# VPN under WINE[SOLVED]

## Budoka

Is it possible to run a VPN using wine?

I have found that many VPN services that do not provide OpenVPN config files to use under Linux so am trying to use one of them in wine. I was able to successfully install and launch a particular VPN service using wine, Surfeasy VPN, but it does not see a network connection even though other apps in wine do. Any ideas how to get it to see my wifi and eth0 connections? Also will my entire box run through the VPN or only apps running under wine?

ThanksLast edited by Budoka on Mon Mar 17, 2014 4:54 am; edited 1 time in total

----------

## Hu

I doubt this would work for the same reason that Wine cannot run most DRM-restricted games.  VPNs need kernel level support for obtaining the outbound traffic.  Some Linux VPNs, such as OpenVPN, use the generic Linux TUN/TAP driver to get the traffic instead of inventing their own interface, but that is still kernel support.  You could probably run the Windows-based configuration GUI under Wine.

----------

## Budoka

 *Hu wrote:*   

> I doubt this would work for the same reason that Wine cannot run most DRM-restricted games.  VPNs need kernel level support for obtaining the outbound traffic.  Some Linux VPNs, such as OpenVPN, use the generic Linux TUN/TAP driver to get the traffic instead of inventing their own interface, but that is still kernel support.  You could probably run the Windows-based configuration GUI under Wine.

 

Hu,

Thanks for the reply. I was following you right up until the point you said: "You could probably run the Windows-based configuration GUI under Wine."

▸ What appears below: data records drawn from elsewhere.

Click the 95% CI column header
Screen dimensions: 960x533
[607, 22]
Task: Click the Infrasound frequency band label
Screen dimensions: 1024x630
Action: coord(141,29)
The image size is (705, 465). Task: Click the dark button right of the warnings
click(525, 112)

Sorry if it wasn't clear in my initial post but that is what I did. The application runs no problem...it just doesn't see the network connection.

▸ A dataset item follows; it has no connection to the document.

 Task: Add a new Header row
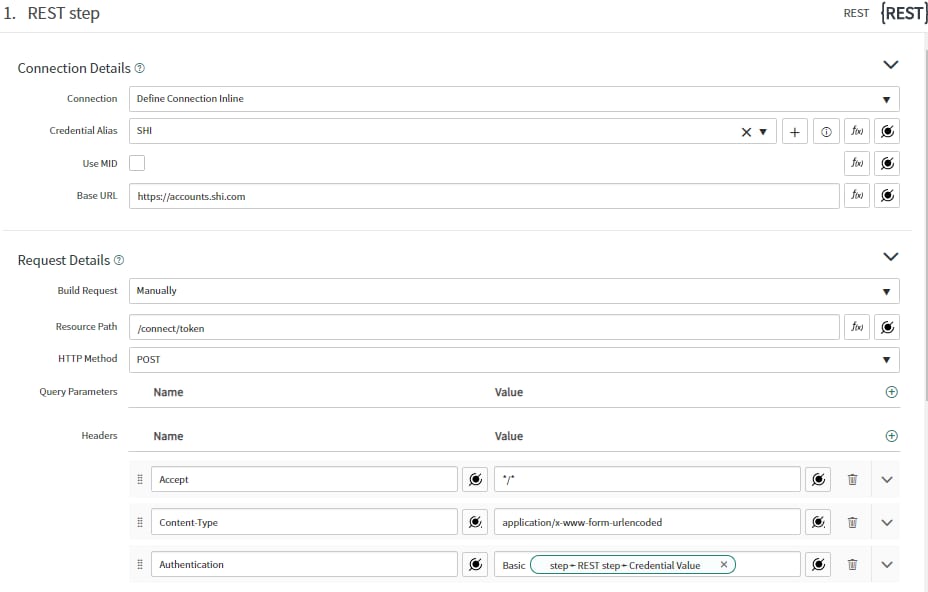click(891, 436)
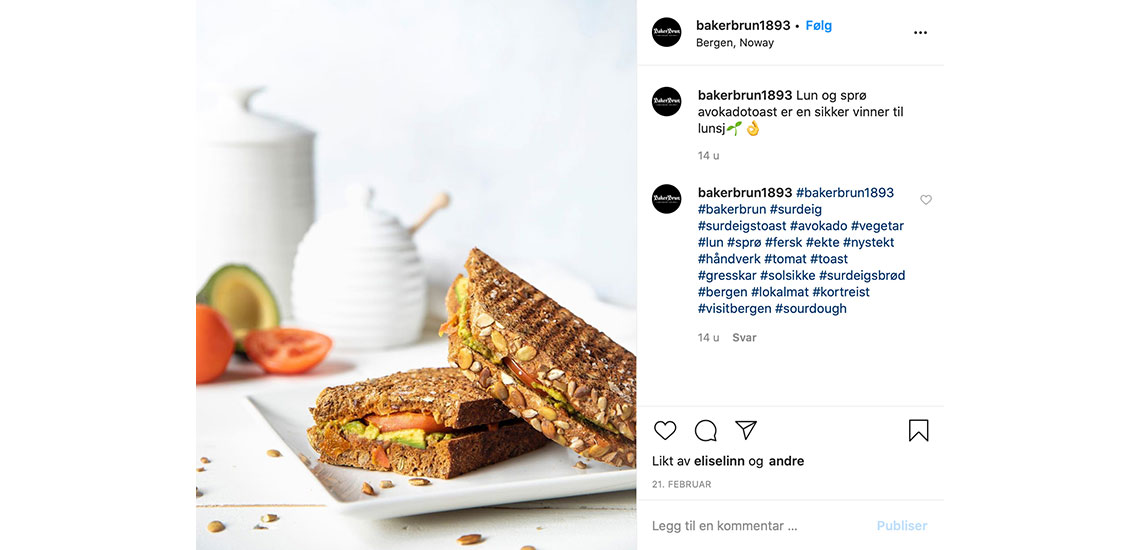
Task: Save post with bookmark icon
Action: pyautogui.click(x=918, y=431)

The first part of your reply left me thinking that it isn't possible but then the last part sounds like it is possible?

Thanks

----------

## Hu

A VPN can be logically divided into at least two parts.  One part does the work of receiving the traffic from the OS, wrapping it in the VPN transport protocol, and sending the wrapped packets to the VPN server.  The other part does the work of presenting a pretty GUI to the user to set any available knobs, report any summary data provided by the transport layer, etc.  I mean that the second part should be a pretty simple Windows application that you could run under Wine.  However, unless the configuration tool can read in saved configuration files, let you edit them, and write the modified versions out, running it is useless, because you cannot run the transport layer process under Wine.  Without the transport layer process, you will not be able to send any traffic over the VPN.

----------

## Budoka

 *Hu wrote:*   

> A VPN can be logically divided into at least two parts.  One part does the work of receiving the traffic from the OS, wrapping it in the VPN transport protocol, and sending the wrapped packets to the VPN server.  The other part does the work of presenting a pretty GUI to the user to set any available knobs, report any summary data provided by the transport layer, etc.  I mean that the second part should be a pretty simple Windows application that you could run under Wine.  However, unless the configuration tool can read in saved configuration files, let you edit them, and write the modified versions out, running it is useless, because you cannot run the transport layer process under Wine.  Without the transport layer process, you will not be able to send any traffic over the VPN.

 

Thanks. That was very clear and provided the information I was seeking.

----------

## dwickle

You might want to check out Crossover for Linux (commercially maintained wine) as it may just work.  They have a like a 15 or 30 day trial license so you could at least test it out.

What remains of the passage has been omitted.